CARL VON CLAUSEWITZ,
De la guerra, primera edición de 1832
Nunca se podrá poner fin a la guerra contra los nómadas del desierto, pues su respuesta ante una fuerza de superioridad aplastante consiste en una amplia dispersión y en tácticas de guerrilla. Frente a ellos, un ejército es tan poco efectivo como el golpe de un puño contra un almohadón.
E. W. BOVILL,
The Golden Trade of the Moors
Si iba a seguir viajando por el mundo con Nokomis la Magnífica, más me valía acostumbrarme a ir tirada por el suelo encima de mochilas y cosas así: el reactor de nuestro «vuelo chárter» a Anchorage era un avión de carga sin asientos en la parte posterior.
—Ha sido lo mejor que he podido conseguir dadas las circunstancias —nos dijo Key.
Mi cara allí atrás también era de circunstancias, sobre todo teniendo en cuenta la cantidad de cajas a las que sólo sujetaba una red por cada lado. Esperaba que nuestro lastre no las hiciese moverse demasiado.
El vuelo transcurrió sin incidentes, pero se nos hizo muy, muy largo. Casi cinco mil kilómetros de Jackson a Anchorage con una escala en Seattle para descargar, volver a cargar y repostar, tanto nosotros como el avión, doce horas en total, pero a aquellas alturas sí estaba completamente segura de que era imposible que alguien, ni en sus sueños más intrépidos, fuese capaz de seguirnos en aquel disparate.

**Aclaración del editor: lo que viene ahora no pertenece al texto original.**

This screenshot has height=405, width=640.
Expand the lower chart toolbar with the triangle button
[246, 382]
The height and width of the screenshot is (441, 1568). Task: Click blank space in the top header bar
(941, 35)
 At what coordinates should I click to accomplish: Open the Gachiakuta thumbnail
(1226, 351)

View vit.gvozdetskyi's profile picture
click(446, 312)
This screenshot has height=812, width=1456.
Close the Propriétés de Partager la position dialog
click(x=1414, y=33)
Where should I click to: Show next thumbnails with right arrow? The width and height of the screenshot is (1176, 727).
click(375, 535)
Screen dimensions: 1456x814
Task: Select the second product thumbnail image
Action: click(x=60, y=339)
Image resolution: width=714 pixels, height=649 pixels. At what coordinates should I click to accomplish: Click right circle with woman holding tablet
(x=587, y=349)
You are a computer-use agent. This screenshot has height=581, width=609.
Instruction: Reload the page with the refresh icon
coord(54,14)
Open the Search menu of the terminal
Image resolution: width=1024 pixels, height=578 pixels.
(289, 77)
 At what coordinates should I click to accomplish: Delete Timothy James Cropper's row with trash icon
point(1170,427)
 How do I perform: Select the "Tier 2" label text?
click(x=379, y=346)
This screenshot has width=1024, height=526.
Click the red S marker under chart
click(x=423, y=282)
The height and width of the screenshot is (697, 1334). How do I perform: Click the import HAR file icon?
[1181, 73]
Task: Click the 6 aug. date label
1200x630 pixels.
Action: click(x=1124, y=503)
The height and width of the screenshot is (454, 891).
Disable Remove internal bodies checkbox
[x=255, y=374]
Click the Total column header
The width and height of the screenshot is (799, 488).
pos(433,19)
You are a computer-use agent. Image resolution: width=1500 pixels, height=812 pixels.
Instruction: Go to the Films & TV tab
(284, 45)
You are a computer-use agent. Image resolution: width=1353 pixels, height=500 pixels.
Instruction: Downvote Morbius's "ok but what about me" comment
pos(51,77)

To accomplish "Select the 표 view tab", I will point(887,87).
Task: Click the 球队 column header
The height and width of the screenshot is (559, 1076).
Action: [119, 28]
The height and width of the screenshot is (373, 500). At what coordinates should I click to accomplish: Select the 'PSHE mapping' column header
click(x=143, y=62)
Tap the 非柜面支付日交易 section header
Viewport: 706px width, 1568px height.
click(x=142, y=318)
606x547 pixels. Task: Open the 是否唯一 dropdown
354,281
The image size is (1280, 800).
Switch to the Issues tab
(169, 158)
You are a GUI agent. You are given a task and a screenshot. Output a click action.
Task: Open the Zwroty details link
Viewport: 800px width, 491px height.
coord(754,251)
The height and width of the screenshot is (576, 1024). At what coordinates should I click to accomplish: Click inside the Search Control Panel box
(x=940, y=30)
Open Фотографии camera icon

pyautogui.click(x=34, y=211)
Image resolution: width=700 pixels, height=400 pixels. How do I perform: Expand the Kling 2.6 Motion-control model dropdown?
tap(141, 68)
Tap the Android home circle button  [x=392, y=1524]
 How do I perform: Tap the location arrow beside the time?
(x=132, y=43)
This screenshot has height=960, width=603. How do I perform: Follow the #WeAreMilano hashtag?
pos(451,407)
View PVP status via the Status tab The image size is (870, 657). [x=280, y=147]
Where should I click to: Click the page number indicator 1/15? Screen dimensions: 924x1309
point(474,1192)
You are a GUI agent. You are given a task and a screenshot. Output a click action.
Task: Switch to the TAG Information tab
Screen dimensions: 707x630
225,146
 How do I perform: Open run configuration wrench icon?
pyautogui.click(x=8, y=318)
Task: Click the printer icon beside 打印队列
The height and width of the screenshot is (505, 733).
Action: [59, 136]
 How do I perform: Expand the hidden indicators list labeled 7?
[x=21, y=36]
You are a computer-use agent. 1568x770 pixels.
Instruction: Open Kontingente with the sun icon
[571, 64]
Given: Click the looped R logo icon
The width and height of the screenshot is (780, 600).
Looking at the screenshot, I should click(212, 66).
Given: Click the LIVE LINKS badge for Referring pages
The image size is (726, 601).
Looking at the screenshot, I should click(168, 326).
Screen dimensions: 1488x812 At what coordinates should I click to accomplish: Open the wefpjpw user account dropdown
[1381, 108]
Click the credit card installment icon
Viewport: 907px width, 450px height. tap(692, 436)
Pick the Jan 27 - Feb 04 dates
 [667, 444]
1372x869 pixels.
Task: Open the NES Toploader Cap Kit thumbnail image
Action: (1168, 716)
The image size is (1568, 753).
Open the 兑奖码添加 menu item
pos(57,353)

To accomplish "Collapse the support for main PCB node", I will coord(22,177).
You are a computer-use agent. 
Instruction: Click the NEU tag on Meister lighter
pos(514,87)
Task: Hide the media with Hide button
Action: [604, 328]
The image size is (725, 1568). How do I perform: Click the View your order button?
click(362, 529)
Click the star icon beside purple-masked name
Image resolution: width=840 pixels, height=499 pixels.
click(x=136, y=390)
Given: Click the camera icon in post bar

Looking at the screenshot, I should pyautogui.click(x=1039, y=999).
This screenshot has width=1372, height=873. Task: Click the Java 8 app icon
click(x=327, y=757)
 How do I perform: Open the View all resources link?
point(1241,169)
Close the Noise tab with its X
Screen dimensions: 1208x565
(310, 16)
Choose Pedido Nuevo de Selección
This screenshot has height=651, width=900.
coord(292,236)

Aterrizamos en el aeropuerto internacional de Anchorage justo antes del amanecer. Vartan y yo dormíamos a pierna suelta entre la carga, de modo que ni siquiera oímos el chirrido del tren de aterrizaje al accionarse. Key nos espabiló y nos dio órdenes de coger las mochilas, lo cual se estaba convirtiendo en una costumbre en ella. A continuación dio las gracias a nuestros pilotos y allí mismo, en la pista de aterrizaje, nos subimos a una furgoneta de carga con un cartel donde se leía Lake Hood.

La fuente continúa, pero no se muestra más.